How Zeno Works

Core workflow

  1. Scan the local project — Zeno reads the files in the current directory and builds a compact source summary. Nothing is written at this stage.
  2. Build a source summary — Zeno compresses the project into a structured representation that fits the context window of the AI provider.
  3. Identify risky and high-value areas — Zeno surfaces files, paths, and patterns that carry meaningful production consequence.
  4. Decide the next step — Based on the scan, Zeno determines whether the most useful action is a report, a test recommendation, a skip, a cleanup, a split, or a manual review flag.
  5. Apply safety gates before changing files — For any action that modifies files, Zeno requires explicit confirmation and applies conservative scoping.
  6. Keep diffs small and reviewable — Zeno prefers a focused 30-line change over a sweeping 300-line rewrite.
  7. Let the human decide — Zeno’s output is a recommendation. You choose whether to keep or reject changes.

Operating principles

Read before touching. Zeno never modifies files without first analyzing them. The ship-readiness report and security scan are always read-only.

Prefer small safe improvements. When cleanup is warranted, Zeno extracts helpers, removes duplication, or improves naming in contained areas. It avoids broad rewrites.

Reserve Critical for severe consequence. A file is not Critical because it is large, untested, or uses browser globals. Critical means a bad change can cause auth bypass, payment failure, data loss, or production outage. See Risk Levels.
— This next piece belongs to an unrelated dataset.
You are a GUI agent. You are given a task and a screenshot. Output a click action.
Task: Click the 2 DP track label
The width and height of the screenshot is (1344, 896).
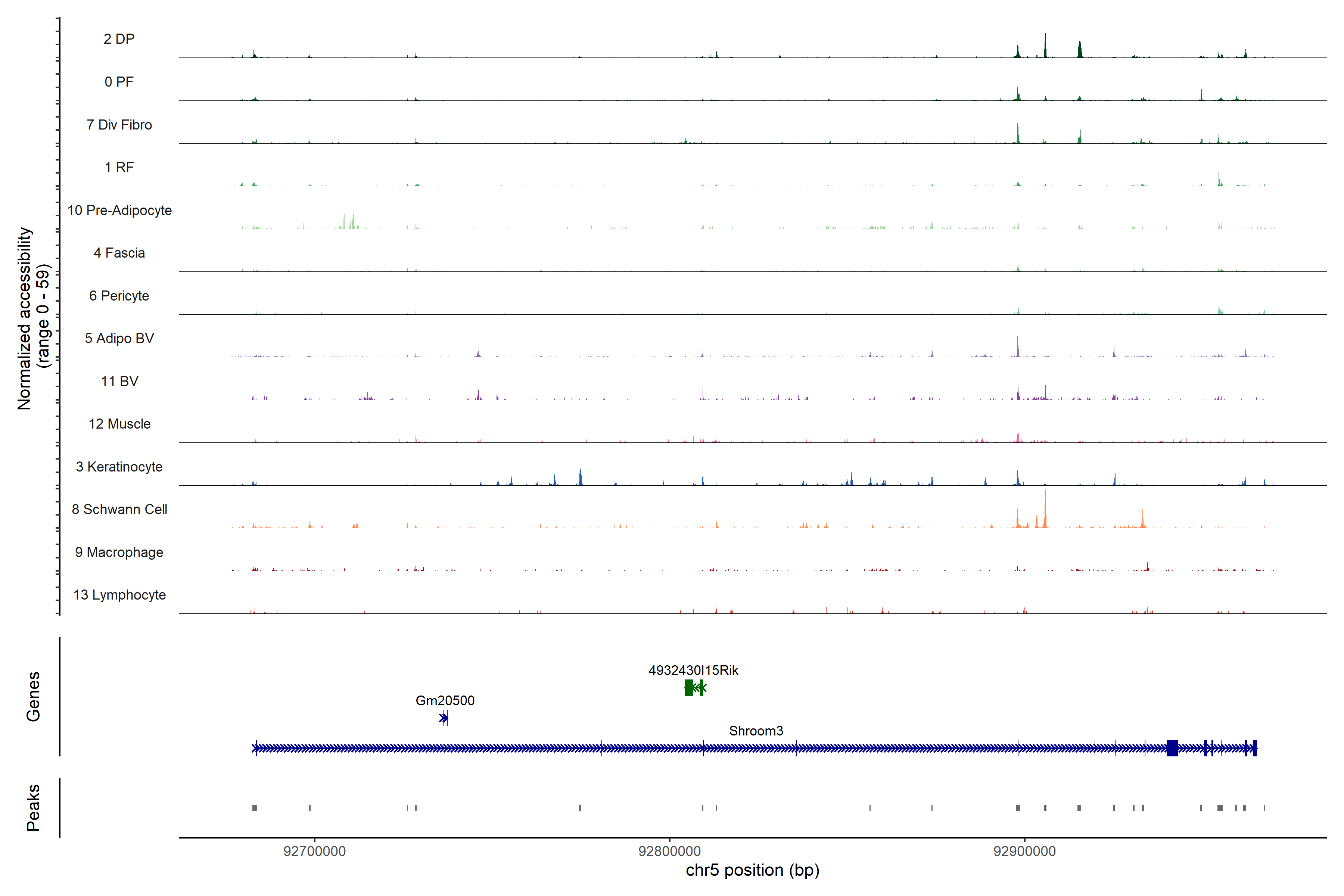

Treat missing tests as a risk multiplier. An untested auth path is riskier than an untested utility function. Test coverage affects how much Zeno trusts a change, not whether something is automatically Critical.

Skip files when the safest change is no change. Some files are messy but cohesive. Recommending a skip is a feature, not a failure.

Make rollback and history clear. Zeno keeps a per-project history so you can see what changed and when. See Config Files.